Now, unless you have a topical contact gluten allergy or DH (Dermatitis Herpetiformis) on top of your Celiac or ingested gluten sensitivity, you probably won’t be too worried about gluten in your mascara or eyeshadow, as it’s unlikely that they will be ending up in your mouth. But you should be aware of what you’re putting on your body and facial skin, your lips, and your cuticles, because chances are good that you will at some point be putting your hands in your mouth, licking your lips, etc.
Sometimes, the cosmetic and personal care product manufactures will do us a solid and write the ingredients in plain English so that we can pick out the offending gluten ingredients and avoid that product like the plague. We know that we should NOT be risking using products with wheat germ oil, malted anything, barley, rye seed oil/flour, or oat protein anywhere that could come in contact with our mouths.
But sometimes they get all cute on us and list their products in the botanical Latin plant terms. Because that just makes avoiding gluten extra-fun. We don’t have enough challenges, right?

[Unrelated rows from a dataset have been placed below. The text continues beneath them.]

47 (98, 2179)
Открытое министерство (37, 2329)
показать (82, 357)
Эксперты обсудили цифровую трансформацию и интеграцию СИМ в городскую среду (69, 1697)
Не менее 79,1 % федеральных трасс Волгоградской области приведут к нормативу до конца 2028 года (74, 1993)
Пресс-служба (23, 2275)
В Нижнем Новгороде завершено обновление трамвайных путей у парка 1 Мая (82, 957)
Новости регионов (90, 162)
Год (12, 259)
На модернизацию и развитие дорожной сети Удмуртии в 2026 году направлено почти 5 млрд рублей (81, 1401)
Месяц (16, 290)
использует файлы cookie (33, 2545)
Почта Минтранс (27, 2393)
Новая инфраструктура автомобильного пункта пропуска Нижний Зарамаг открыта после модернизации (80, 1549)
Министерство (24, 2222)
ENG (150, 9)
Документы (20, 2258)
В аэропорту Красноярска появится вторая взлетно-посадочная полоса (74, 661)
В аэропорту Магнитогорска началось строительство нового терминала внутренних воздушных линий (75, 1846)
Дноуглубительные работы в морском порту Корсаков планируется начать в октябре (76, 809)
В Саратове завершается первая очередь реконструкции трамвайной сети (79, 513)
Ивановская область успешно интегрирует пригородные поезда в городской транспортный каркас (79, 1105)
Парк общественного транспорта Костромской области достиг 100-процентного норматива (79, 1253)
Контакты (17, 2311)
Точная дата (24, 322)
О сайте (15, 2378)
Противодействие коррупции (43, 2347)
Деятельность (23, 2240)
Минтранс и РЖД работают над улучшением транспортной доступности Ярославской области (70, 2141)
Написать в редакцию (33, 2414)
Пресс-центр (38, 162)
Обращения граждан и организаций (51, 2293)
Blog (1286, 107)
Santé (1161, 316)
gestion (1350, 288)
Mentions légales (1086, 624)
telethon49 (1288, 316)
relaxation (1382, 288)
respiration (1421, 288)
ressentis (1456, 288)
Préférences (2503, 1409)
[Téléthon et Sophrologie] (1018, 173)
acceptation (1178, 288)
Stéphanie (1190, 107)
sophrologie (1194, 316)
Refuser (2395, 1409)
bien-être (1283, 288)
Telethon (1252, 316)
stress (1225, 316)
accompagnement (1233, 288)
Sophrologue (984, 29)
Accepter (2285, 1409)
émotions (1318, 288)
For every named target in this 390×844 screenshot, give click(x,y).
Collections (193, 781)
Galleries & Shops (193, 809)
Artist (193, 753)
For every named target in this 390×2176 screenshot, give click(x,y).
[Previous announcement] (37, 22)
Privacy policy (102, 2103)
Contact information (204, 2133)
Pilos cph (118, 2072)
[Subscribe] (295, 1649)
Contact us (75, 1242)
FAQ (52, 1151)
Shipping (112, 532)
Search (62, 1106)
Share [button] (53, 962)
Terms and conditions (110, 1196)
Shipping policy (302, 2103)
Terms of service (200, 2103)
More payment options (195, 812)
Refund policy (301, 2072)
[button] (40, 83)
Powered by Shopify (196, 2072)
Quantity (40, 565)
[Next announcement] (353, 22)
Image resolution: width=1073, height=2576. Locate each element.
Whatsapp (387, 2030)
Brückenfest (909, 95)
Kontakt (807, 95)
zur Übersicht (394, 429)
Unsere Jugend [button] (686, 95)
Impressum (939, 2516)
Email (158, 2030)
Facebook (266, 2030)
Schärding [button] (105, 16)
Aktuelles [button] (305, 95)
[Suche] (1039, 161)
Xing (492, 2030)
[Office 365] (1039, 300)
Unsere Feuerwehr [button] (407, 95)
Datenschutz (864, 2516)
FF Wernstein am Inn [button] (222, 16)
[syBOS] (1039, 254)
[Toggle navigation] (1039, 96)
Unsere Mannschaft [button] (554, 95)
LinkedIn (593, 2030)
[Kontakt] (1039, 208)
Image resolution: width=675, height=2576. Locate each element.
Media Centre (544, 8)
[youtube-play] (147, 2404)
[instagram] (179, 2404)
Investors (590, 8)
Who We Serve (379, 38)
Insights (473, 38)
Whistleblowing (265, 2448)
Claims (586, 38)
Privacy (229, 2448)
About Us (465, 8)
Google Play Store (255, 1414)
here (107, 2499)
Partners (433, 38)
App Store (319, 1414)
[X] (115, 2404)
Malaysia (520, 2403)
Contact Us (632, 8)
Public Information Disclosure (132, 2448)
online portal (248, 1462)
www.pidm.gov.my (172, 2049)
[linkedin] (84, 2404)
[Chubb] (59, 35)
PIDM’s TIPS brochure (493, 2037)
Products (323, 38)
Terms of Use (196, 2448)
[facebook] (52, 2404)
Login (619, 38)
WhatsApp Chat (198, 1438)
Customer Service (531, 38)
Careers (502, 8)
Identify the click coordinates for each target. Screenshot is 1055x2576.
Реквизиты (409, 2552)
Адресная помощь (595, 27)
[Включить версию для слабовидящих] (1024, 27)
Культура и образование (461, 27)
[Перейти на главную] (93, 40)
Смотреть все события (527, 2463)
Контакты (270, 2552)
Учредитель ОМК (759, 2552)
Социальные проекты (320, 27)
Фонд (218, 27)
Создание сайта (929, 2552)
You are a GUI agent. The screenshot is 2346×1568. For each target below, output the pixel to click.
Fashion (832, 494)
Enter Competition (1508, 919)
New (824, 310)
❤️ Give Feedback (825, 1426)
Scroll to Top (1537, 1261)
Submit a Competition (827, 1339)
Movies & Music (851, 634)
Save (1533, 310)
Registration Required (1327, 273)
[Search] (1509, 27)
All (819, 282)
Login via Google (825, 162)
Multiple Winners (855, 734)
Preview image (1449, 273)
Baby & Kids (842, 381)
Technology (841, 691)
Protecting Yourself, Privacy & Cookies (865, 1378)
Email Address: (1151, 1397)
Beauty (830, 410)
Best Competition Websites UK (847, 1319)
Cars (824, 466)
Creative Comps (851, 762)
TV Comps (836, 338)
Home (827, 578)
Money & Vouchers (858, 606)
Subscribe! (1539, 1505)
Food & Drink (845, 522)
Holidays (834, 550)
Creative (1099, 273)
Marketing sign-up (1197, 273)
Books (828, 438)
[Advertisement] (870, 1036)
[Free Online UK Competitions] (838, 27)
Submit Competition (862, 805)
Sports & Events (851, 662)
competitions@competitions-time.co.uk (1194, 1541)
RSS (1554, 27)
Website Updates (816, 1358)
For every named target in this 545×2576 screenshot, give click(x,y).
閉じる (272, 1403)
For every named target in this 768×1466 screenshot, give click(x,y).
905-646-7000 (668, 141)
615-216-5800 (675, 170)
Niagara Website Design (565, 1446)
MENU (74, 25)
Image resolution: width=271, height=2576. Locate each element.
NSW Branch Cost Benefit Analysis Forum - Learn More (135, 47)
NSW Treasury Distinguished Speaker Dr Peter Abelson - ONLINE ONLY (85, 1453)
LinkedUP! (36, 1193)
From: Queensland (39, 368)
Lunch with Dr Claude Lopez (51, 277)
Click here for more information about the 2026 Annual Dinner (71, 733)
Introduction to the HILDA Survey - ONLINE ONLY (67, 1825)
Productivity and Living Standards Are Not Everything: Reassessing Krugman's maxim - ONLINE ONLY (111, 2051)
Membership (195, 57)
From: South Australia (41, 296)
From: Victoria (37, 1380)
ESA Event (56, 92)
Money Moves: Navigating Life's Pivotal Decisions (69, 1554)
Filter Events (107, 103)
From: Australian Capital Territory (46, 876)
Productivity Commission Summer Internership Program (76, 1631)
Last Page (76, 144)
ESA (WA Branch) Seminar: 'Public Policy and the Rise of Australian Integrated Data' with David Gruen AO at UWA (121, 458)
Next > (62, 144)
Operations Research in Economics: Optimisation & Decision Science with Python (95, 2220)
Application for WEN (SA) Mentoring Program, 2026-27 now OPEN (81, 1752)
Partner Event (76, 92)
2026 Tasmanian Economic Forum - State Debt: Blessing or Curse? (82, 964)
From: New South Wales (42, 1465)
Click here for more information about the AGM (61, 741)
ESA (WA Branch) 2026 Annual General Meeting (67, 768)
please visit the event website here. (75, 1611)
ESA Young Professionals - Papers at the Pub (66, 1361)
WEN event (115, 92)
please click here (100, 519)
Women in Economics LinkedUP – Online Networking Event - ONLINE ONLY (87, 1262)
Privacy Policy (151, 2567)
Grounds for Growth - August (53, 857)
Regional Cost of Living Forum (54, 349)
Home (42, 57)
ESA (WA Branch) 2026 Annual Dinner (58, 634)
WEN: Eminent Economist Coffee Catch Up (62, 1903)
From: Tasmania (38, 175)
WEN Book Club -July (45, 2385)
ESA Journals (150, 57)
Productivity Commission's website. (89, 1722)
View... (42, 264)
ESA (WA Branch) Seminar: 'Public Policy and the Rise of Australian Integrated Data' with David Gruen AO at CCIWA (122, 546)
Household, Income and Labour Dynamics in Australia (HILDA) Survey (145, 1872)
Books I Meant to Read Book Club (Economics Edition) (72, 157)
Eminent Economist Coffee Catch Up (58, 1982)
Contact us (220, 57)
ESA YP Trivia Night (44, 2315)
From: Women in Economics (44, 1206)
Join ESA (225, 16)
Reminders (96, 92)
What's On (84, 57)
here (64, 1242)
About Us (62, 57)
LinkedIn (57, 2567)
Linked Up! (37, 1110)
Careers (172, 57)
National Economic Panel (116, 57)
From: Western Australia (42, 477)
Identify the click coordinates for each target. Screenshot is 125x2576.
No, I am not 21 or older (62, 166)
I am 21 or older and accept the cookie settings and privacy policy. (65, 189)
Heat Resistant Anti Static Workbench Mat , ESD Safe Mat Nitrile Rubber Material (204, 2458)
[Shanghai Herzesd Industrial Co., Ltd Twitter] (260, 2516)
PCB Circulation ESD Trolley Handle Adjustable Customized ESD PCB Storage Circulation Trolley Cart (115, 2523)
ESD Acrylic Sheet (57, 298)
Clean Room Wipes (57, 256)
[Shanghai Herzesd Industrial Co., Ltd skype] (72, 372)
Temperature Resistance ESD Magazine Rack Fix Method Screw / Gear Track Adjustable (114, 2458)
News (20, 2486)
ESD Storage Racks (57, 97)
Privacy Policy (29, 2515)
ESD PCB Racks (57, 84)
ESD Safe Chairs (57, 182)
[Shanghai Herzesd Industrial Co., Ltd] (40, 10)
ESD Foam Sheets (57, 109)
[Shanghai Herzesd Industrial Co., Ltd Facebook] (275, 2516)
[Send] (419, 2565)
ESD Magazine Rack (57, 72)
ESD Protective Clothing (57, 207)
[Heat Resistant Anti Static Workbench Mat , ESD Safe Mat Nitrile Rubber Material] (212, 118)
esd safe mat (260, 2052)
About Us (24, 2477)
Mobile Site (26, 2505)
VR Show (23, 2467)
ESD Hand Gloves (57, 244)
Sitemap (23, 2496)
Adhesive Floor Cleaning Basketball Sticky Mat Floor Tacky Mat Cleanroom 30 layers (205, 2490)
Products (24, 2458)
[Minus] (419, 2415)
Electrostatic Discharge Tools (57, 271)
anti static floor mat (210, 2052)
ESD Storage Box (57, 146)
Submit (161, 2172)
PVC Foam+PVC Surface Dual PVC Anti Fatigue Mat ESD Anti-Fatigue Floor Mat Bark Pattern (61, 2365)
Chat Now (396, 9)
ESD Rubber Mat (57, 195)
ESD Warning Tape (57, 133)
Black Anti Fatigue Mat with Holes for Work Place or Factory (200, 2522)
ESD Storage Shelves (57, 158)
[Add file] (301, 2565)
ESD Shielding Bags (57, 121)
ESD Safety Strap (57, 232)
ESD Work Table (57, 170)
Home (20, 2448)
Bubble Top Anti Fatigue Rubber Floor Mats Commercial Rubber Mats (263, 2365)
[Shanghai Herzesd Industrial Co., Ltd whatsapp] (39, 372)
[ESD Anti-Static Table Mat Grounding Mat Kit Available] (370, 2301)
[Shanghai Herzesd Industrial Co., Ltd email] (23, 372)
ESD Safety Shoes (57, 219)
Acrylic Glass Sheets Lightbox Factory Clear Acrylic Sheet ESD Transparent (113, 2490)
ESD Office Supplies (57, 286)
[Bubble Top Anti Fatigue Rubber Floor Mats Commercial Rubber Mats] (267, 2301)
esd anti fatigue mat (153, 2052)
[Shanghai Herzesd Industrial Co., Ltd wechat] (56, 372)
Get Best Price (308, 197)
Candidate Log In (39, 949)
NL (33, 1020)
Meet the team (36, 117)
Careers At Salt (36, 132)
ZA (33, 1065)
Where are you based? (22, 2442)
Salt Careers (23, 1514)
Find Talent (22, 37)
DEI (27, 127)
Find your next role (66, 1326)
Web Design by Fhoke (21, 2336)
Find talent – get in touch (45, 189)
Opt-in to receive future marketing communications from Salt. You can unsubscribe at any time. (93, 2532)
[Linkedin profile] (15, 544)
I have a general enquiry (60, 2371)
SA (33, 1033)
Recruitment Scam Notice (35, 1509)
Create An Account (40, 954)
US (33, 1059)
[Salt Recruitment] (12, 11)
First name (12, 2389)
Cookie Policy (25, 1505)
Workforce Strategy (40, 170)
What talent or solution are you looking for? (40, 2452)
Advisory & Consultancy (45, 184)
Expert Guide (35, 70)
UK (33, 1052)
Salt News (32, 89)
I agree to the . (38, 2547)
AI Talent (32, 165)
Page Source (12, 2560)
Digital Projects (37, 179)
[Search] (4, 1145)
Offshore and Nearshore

I was doing yet another four-hour drive recently, and was about to dig into a bag of quinoa snacks. I’d remembered that my hands were feeling dry earlier, and that I had pulled out and used a new, free sample of handcream that the girl at the cosmetics counter had recently given me. Suddenly, it occurred to me that I should check and see what I’d just coated my hands with. I snapped a photo to blow up so that I could actually read the tiny letters. Here is the label:
Blah, blah, chemicals. Blah, blah, botanicals with English in brackets. Notice anything? I almost didn’t. Towards the very end, there was something that I didn’t recognize: Hordeum vulgare cera/spent grain wax. What the hell could that be? I Googled it: it’s barley extract wax. Maybe it’s not gluten because it’s “spent” wax. Nope. It’s gluten.
Yes. Gluten. Gluten for which the manufacturer didn’t bother to list an English translation.
Having nothing in the car to rid my hands and steering wheel of gluten, I did a wipe down with the remainder of the cup of yesterday’s black coffee from the trash bag of my car on a napkin. Which basically fell into the “better than nothing” category of sanitizing.
While the following list is by no means exhaustive, (for more complete information, go to Celiac.com or Celiac.ca), here is the short list of the most commonly-seen cosmetic botanical ingredients with gluten:
Wheat = Triticum Vulgare
Barley = Horedum Vulgare, Horedum Distichin
Rye = Secale Cereale
Oat = Avena Sativa
So very simply put, consider your “Vulgares”, “Horedums”, “Cereales”, and “Avenas” as all bad. More things to memorize and look out for! By just looking for the first few letters of those gluten ingredients (and by making myself a wonderfully wholesome sentence with which to memorize it), I can now quickly pick them out any potential gluten from even the longest cosmetic ingredient list:
VULGARe HOREdum CEREALes AVEnas
So watch out for those Vulgar Hores eating Cereal on the Avenue…and stay far away from them!